In the traffic-shaper, on your LAN interface, create an HFSC leaf queue called "qPing". Configure qPing as follows:
Bandwidth=1Kb
Upper-limit.m1=0Kb
Upper-limit.d=10
Upper-limit.m2=100KbCreate a firewall rule that assigns all LAN Network->LAN Address ICMP Echo/Reply (ping/pong) into "qPing".
Before:
PING pfsense.wlan (192.168.1.1) 56(84) bytes of data.
64 bytes from pfsense.wlan (192.168.1.1): icmp_seq=1 ttl=64 time=0.225 ms
64 bytes from pfsense.wlan (192.168.1.1): icmp_seq=2 ttl=64 time=0.200 msAfter:
PING pfsense.wlan (192.168.1.1) 56(84) bytes of data.
64 bytes from pfsense.wlan (192.168.1.1): icmp_seq=1 ttl=64 time=11.3 ms
64 bytes from pfsense.wlan (192.168.1.1): icmp_seq=2 ttl=64 time=11.9 msAccording to our "qPing" configuration, packets will be delayed an additional 10ms and the queue's total bandwidth will be held at or below 100Kbit/sec.

= = =

▶ [PROMPT 1]: Please list every line of the records that contains the string "height", treating uppercase and lowercase as different.
The traffic-shaping text and the records that follow it are unrelated to each other.

= = =

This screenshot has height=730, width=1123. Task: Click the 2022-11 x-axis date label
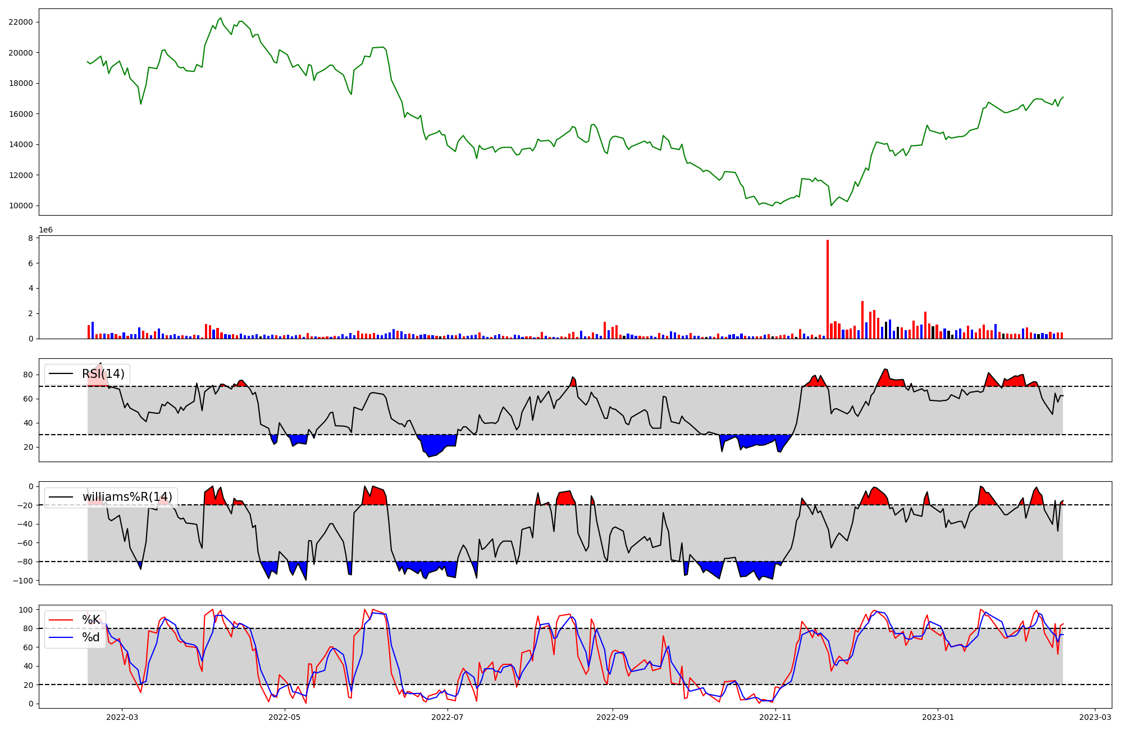tap(775, 717)
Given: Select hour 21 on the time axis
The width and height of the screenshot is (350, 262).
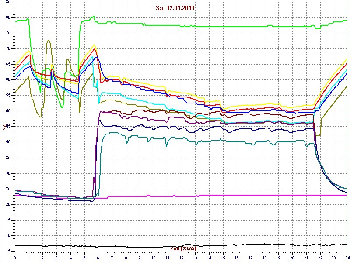Looking at the screenshot, I should (x=306, y=258).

= = =

▶ [PROMPT 2]: Rewrite the part of the traffic-shaping text that opens with the words containing "In the traffic-shaper, on" and closes with "or below 100Kbit/sec.", substituting "qEcho" for "qPing".

▶ [WRITTEN RESPONSE 1]:
This screenshot has height=730, width=1123. Task: Click the 2022-11 x-axis date label
The width and height of the screenshot is (350, 262).

▶ [WRITTEN RESPONSE 2]:
In the traffic-shaper, on your LAN interface, create an HFSC leaf queue called "qEcho". Configure qEcho as follows:
Bandwidth=1Kb
Upper-limit.m1=0Kb
Upper-limit.d=10
Upper-limit.m2=100KbCreate a firewall rule that assigns all LAN Network->LAN Address ICMP Echo/Reply (ping/pong) into "qEcho".
Before:
PING pfsense.wlan (192.168.1.1) 56(84) bytes of data.
64 bytes from pfsense.wlan (192.168.1.1): icmp_seq=1 ttl=64 time=0.225 ms
64 bytes from pfsense.wlan (192.168.1.1): icmp_seq=2 ttl=64 time=0.200 msAfter:
PING pfsense.wlan (192.168.1.1) 56(84) bytes of data.
64 bytes from pfsense.wlan (192.168.1.1): icmp_seq=1 ttl=64 time=11.3 ms
64 bytes from pfsense.wlan (192.168.1.1): icmp_seq=2 ttl=64 time=11.9 msAccording to our "qEcho" configuration, packets will be delayed an additional 10ms and the queue's total bandwidth will be held at or below 100Kbit/sec.